THE PROBLEM
Give the data again exactly as written, without any of its pictures.

══════

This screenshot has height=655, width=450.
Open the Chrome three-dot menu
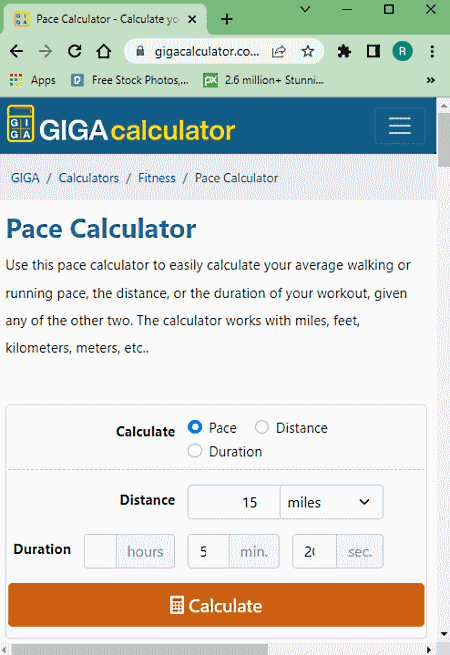coord(432,51)
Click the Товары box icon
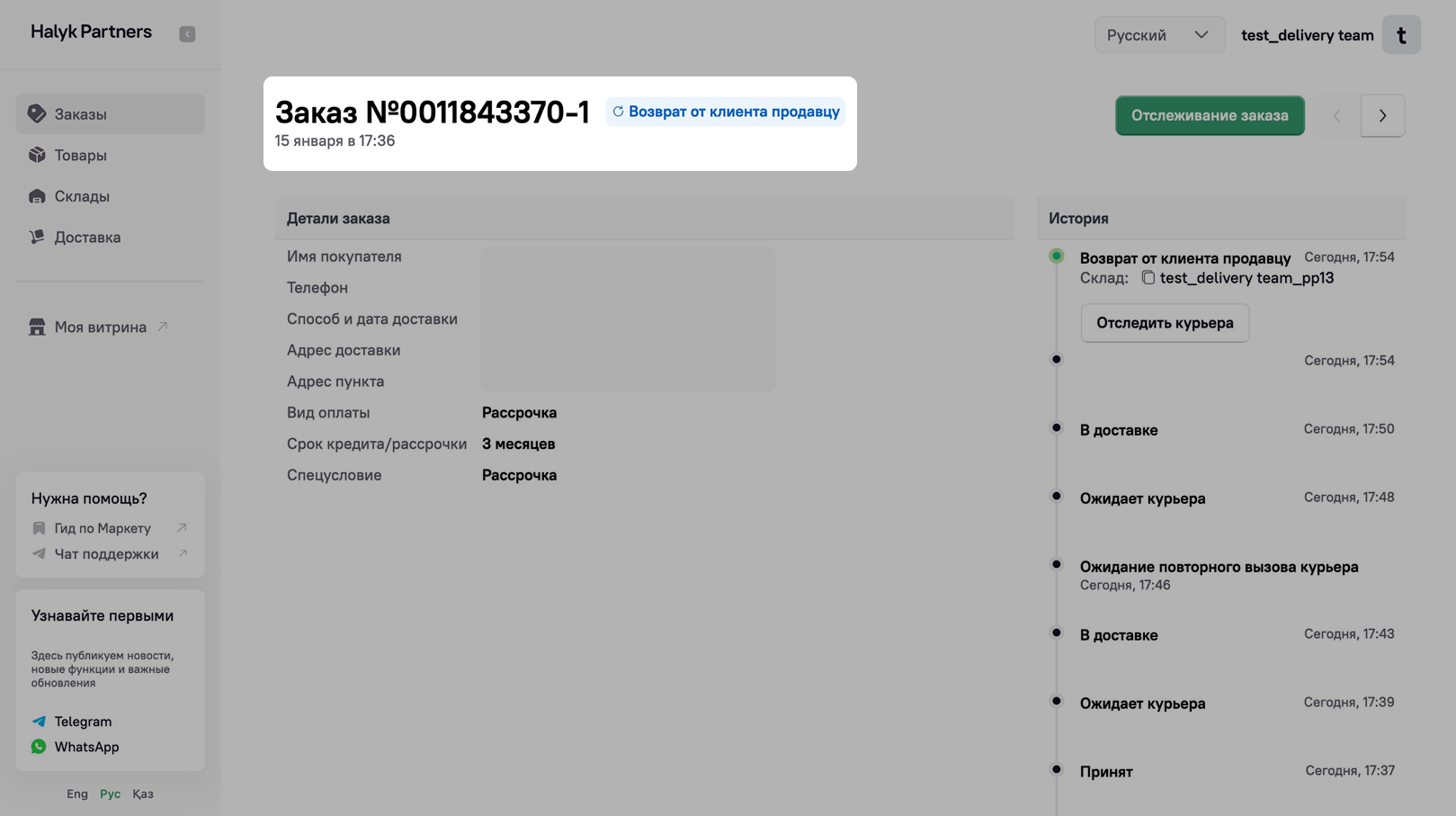This screenshot has height=816, width=1456. click(37, 155)
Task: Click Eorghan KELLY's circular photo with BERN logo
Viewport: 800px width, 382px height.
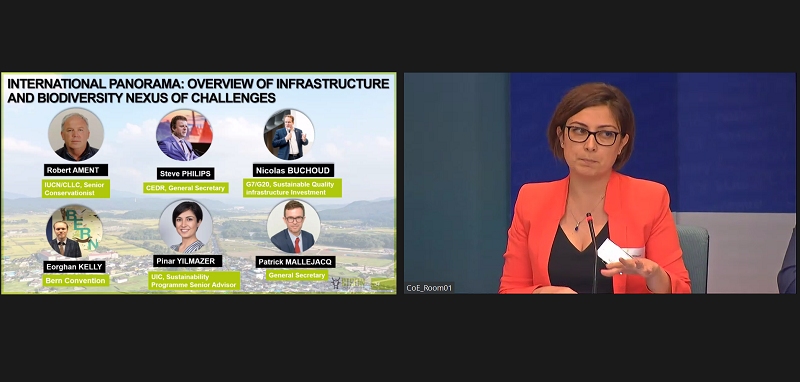Action: pos(74,231)
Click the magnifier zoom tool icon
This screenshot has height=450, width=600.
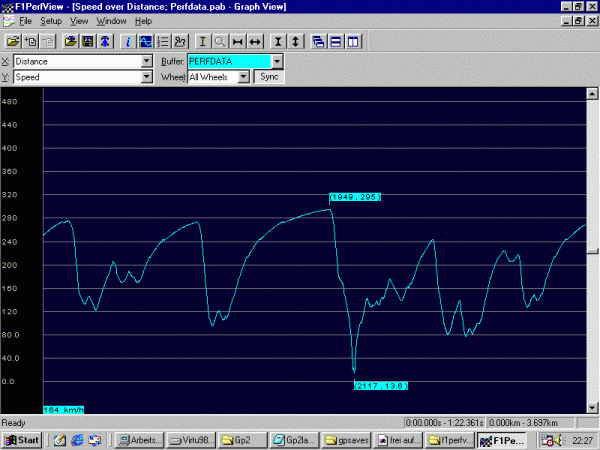tap(219, 42)
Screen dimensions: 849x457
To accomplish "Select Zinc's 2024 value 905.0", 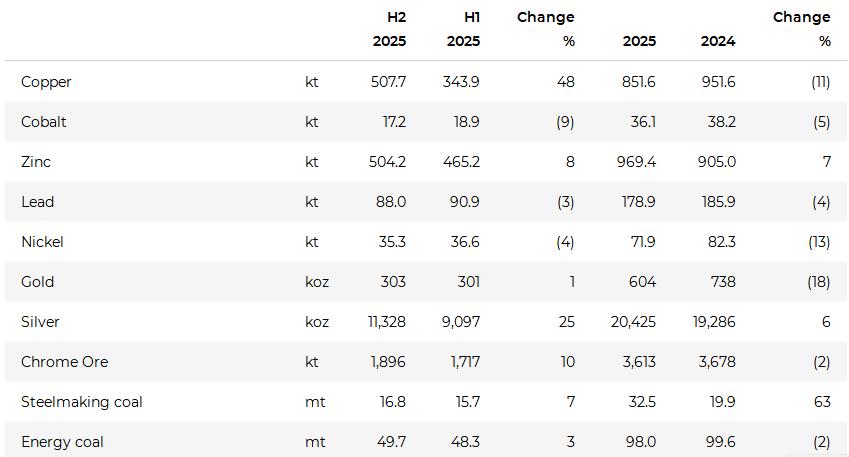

══════

OUTPUT FOR THIS TASK
This screenshot has height=655, width=450.
Open the Chrome three-dot menu
coord(432,51)
Click the Товары box icon
This screenshot has height=816, width=1456. click(37, 155)
Task: Click Eorghan KELLY's circular photo with BERN logo
Viewport: 800px width, 382px height.
Action: pos(74,231)
Click the magnifier zoom tool icon
This screenshot has height=450, width=600.
tap(219, 42)
Screen dimensions: 849x457
To accomplish "Select Zinc's 2024 value 905.0", 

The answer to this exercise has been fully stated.